*Short task*
Recast the lines of the listing below, from the line with "Screen dimensions: 1024x515" through the line with "The image size is (795, 596). point(37,48)", as a JSON list of strings with one string per line, leaving out blank lines. Include both of those end lines and no others.

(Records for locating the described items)
● ● ●

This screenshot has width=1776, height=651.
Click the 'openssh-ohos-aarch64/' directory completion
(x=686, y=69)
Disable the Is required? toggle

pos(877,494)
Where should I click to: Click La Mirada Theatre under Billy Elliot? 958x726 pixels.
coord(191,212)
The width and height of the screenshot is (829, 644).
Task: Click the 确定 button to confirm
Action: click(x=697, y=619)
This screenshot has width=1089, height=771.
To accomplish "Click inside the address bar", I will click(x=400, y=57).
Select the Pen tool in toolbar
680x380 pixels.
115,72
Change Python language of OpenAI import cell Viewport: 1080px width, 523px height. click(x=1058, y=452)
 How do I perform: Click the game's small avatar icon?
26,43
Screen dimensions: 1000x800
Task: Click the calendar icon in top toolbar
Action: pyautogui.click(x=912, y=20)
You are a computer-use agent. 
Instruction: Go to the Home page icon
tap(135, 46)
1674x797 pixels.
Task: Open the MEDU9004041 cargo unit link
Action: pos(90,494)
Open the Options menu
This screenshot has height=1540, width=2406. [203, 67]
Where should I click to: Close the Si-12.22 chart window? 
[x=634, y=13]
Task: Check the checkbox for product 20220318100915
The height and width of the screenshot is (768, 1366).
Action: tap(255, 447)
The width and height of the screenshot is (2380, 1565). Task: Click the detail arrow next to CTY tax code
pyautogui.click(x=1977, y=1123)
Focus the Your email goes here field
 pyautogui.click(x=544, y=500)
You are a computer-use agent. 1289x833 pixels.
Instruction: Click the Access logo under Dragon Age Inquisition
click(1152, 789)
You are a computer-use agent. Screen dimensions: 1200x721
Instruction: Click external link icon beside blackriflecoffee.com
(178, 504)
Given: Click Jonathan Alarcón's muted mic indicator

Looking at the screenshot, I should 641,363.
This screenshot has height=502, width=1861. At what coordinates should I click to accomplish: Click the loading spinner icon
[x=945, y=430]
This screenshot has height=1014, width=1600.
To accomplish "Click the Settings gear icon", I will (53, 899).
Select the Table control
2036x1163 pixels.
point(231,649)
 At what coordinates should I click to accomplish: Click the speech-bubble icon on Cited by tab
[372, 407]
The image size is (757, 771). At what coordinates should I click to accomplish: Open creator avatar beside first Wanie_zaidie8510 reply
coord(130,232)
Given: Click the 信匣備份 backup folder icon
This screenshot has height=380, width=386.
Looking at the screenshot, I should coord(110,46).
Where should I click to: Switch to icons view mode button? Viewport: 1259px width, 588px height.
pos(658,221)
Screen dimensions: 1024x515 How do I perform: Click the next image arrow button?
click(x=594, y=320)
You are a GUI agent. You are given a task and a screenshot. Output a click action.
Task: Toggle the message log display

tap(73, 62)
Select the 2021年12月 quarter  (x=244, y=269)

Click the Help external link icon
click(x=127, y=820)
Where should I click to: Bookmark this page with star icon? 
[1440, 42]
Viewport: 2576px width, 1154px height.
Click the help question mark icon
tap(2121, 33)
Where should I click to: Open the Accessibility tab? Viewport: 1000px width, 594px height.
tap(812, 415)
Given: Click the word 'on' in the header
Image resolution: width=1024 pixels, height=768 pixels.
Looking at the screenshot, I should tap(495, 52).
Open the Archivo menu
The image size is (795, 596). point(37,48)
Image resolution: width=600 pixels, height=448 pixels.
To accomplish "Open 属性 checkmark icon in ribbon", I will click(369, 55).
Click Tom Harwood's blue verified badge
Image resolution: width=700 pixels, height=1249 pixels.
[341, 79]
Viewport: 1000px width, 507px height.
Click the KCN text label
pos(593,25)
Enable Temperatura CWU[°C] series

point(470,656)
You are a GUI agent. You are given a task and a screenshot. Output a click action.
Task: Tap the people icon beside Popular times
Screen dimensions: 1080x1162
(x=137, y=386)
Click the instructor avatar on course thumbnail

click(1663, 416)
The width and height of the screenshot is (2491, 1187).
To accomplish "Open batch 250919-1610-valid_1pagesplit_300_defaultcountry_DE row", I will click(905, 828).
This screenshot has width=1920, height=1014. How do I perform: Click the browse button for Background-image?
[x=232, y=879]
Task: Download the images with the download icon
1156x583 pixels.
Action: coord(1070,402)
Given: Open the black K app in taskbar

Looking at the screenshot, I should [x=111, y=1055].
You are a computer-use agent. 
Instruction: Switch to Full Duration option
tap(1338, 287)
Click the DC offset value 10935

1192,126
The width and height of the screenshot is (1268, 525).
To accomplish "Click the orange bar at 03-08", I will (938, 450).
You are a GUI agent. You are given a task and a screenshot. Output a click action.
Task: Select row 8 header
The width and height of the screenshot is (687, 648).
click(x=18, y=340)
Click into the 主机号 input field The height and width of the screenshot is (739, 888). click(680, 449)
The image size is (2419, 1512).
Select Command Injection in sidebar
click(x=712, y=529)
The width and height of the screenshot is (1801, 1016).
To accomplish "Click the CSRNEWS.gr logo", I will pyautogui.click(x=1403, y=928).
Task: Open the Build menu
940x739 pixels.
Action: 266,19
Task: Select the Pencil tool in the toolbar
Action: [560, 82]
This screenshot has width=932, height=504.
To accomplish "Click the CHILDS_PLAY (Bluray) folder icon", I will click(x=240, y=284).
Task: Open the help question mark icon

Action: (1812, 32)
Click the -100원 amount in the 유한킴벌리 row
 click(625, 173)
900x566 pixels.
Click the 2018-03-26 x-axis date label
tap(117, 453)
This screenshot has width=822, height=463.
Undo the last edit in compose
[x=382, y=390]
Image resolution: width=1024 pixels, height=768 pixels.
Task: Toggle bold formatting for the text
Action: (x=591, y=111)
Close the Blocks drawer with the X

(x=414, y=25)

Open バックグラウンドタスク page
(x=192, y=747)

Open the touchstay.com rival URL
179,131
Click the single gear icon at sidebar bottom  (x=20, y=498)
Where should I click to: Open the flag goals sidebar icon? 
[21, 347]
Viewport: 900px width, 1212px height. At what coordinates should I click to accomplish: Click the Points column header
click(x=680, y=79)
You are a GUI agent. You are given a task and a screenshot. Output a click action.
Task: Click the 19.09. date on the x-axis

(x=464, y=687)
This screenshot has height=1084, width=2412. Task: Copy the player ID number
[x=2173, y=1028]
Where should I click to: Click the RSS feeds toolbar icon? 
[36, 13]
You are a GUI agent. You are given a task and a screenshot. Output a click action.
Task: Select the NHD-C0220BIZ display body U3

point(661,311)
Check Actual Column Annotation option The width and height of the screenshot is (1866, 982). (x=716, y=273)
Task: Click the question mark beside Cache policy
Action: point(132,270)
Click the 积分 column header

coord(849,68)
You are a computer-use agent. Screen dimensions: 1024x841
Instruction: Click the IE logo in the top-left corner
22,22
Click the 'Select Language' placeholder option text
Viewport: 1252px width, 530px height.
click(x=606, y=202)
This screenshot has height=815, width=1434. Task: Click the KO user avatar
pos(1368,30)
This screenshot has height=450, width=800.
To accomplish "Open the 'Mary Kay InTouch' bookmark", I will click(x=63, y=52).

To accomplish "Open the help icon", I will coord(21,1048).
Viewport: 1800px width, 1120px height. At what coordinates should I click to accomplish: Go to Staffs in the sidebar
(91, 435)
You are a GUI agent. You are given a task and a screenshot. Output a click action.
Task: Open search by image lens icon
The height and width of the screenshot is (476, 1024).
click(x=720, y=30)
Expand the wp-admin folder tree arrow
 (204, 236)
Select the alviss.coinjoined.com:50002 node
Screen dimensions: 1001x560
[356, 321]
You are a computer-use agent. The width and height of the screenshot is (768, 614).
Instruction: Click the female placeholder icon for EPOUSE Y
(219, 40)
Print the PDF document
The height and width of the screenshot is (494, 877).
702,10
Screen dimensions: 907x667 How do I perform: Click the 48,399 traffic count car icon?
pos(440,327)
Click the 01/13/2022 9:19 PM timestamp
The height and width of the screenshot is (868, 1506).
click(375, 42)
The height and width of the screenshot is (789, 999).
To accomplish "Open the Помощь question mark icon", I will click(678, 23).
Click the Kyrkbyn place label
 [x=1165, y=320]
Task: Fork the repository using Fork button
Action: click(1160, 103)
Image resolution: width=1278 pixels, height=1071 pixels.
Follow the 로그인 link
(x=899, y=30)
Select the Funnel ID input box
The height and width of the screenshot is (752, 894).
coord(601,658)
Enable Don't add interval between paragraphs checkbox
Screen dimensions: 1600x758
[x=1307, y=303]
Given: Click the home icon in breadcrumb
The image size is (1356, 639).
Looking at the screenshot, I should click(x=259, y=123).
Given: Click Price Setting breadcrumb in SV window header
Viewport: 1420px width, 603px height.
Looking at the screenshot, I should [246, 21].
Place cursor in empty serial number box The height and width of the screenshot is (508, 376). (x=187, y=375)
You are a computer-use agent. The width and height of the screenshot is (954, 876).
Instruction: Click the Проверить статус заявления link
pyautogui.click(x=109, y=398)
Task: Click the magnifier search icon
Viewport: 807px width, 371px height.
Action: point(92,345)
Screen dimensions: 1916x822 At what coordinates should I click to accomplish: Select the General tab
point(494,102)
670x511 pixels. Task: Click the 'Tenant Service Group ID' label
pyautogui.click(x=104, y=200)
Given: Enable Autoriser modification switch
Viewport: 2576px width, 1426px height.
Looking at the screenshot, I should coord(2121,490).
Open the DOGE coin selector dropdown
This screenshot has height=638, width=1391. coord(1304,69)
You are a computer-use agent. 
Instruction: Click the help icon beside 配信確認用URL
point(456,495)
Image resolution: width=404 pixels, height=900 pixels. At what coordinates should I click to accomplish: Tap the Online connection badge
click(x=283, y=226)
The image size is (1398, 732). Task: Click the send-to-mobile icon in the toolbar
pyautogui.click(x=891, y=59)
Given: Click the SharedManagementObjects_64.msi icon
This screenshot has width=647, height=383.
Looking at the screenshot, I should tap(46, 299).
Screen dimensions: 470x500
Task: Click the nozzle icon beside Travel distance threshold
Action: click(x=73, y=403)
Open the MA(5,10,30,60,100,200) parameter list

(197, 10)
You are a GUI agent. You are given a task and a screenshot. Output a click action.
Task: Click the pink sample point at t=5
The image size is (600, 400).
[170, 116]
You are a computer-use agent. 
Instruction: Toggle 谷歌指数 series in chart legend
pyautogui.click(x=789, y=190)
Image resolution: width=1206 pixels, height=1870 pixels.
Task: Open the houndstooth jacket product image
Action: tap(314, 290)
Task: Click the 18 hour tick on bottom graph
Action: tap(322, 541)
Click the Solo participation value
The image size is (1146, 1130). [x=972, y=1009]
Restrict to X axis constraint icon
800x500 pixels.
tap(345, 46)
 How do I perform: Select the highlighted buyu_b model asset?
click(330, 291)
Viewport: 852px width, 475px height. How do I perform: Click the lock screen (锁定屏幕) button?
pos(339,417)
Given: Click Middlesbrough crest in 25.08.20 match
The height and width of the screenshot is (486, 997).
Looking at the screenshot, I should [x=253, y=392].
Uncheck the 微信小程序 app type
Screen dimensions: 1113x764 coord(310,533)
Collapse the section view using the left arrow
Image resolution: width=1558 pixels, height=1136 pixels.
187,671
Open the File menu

● ● ●

*Solution for this problem*
[
  "Screen dimensions: 1024x515 How do I perform: Click the next image arrow button?",
  "click(x=594, y=320)",
  "You are a GUI agent. You are given a task and a screenshot. Output a click action.",
  "Task: Toggle the message log display",
  "tap(73, 62)",
  "Select the 2021年12月 quarter  (x=244, y=269)",
  "Click the Help external link icon",
  "click(x=127, y=820)",
  "Where should I click to: Bookmark this page with star icon? ",
  "[1440, 42]",
  "Viewport: 2576px width, 1154px height.",
  "Click the help question mark icon",
  "tap(2121, 33)",
  "Where should I click to: Open the Accessibility tab? Viewport: 1000px width, 594px height.",
  "tap(812, 415)",
  "Given: Click the word 'on' in the header",
  "Image resolution: width=1024 pixels, height=768 pixels.",
  "Looking at the screenshot, I should tap(495, 52).",
  "Open the Archivo menu",
  "The image size is (795, 596). point(37,48)"
]